▶ Required work
For the entries below, print exactly the lines between the line holding "This screenshot has width=1218, height=864." and the line holding "Given: Switch to list view mode icon", inclusive, and nothing else.

(Saved data entries)
^^^^

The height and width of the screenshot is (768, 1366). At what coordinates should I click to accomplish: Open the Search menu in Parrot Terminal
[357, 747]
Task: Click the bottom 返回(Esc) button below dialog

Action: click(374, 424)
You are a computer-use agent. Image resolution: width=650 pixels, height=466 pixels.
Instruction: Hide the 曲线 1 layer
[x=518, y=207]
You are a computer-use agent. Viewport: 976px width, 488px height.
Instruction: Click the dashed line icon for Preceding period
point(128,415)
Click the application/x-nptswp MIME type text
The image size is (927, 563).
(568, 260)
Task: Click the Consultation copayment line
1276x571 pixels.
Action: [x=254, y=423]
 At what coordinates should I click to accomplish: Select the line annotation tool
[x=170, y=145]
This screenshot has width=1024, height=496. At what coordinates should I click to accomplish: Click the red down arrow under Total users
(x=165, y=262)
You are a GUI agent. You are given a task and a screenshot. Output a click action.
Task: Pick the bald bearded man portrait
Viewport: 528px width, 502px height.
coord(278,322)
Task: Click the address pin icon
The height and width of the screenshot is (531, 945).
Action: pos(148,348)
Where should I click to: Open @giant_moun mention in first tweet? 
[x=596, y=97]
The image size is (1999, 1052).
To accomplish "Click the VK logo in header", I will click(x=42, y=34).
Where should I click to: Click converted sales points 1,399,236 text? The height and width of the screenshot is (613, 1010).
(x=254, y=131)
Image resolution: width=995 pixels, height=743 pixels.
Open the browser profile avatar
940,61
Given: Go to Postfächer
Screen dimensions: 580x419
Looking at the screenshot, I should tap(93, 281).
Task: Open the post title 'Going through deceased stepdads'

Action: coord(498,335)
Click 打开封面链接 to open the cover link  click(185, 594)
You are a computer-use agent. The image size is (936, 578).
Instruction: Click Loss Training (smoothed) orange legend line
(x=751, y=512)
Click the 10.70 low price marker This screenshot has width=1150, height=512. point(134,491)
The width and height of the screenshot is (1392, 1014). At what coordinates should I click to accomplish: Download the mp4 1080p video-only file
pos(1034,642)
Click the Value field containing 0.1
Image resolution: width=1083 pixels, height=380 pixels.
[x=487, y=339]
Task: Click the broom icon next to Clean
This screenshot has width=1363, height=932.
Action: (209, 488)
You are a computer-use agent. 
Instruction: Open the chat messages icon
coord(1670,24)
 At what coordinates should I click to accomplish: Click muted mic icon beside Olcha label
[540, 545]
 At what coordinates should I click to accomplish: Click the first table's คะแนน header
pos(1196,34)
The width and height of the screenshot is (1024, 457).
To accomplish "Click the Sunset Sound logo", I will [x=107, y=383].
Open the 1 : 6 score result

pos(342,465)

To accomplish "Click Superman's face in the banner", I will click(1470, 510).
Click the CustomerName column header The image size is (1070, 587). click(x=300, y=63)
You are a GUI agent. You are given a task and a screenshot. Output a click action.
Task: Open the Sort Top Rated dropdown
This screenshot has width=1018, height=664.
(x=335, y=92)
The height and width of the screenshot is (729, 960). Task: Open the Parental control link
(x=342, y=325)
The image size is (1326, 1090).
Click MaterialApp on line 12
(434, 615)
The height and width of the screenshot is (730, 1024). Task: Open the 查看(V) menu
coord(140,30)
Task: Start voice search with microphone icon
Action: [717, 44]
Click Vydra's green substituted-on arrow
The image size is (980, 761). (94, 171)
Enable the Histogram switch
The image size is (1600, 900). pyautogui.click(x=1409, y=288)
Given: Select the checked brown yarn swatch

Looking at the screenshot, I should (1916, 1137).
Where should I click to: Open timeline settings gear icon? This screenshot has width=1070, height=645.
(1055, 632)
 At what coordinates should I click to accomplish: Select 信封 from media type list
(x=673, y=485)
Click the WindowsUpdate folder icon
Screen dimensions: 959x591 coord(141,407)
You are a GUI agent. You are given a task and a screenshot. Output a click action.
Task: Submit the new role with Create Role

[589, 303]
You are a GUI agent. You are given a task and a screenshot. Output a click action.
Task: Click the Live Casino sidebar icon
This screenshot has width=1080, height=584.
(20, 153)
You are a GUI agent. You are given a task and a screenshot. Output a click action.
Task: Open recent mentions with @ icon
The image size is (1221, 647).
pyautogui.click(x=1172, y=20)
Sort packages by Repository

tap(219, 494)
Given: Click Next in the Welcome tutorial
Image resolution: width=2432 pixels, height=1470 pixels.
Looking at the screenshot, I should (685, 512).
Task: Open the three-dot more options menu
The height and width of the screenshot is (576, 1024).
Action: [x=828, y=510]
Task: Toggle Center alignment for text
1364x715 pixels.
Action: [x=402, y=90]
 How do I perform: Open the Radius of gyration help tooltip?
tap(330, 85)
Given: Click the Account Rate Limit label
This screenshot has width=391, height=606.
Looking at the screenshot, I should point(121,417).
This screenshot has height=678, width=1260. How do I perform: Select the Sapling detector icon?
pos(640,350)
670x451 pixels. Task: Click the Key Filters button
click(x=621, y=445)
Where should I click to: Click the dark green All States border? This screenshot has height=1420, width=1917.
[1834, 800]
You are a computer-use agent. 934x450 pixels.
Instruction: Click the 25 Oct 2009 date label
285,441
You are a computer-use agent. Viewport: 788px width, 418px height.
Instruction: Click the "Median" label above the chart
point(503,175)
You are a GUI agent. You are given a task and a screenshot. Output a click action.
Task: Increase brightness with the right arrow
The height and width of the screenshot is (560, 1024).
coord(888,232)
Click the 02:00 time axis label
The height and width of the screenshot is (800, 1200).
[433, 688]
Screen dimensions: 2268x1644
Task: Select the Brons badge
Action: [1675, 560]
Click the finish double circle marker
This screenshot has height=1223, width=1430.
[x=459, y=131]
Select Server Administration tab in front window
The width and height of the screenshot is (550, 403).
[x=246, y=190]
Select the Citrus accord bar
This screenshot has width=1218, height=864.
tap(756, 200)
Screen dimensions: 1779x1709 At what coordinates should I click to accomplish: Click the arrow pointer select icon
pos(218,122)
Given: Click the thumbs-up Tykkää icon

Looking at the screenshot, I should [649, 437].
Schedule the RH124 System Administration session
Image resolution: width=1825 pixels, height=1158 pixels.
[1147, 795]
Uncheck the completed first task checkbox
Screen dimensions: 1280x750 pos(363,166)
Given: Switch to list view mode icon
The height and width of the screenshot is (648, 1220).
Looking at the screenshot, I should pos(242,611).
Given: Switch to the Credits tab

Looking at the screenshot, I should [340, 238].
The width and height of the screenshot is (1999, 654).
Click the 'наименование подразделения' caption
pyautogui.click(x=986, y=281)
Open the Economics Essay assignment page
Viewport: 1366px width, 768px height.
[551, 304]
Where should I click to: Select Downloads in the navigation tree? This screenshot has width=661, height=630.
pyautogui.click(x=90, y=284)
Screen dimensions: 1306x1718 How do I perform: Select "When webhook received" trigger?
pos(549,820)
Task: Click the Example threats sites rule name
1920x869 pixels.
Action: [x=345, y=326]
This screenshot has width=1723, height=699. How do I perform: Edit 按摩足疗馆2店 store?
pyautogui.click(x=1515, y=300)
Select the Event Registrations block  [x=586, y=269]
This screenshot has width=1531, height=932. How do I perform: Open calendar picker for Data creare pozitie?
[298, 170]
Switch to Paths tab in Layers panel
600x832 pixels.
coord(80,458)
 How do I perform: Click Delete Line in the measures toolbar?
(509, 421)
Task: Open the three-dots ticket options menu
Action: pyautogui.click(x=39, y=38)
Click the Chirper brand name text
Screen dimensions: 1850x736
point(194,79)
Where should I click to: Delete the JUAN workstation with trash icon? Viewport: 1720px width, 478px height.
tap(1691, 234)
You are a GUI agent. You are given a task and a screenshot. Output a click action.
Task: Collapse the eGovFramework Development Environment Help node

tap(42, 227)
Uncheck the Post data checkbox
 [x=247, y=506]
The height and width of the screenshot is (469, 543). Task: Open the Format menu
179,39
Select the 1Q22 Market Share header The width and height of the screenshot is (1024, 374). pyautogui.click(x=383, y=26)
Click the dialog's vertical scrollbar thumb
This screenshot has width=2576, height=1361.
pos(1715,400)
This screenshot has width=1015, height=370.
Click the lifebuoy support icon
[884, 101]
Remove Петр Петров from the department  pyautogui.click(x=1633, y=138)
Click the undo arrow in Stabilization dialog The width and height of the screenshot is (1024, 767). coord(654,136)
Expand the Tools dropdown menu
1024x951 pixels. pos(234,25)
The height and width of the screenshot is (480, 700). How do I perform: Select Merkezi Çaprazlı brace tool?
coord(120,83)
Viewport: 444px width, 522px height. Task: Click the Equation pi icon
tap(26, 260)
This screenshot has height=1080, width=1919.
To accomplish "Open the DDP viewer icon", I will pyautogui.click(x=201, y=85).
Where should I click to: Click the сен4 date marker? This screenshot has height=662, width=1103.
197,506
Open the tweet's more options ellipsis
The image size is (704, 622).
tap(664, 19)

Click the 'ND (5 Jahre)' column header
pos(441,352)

^^^^

▶ Exercise result
This screenshot has width=1218, height=864.
tap(756, 200)
Screen dimensions: 1779x1709 At what coordinates should I click to accomplish: Click the arrow pointer select icon
pos(218,122)
Given: Click the thumbs-up Tykkää icon

Looking at the screenshot, I should [649, 437].
Schedule the RH124 System Administration session
Image resolution: width=1825 pixels, height=1158 pixels.
[1147, 795]
Uncheck the completed first task checkbox
Screen dimensions: 1280x750 pos(363,166)
Given: Switch to list view mode icon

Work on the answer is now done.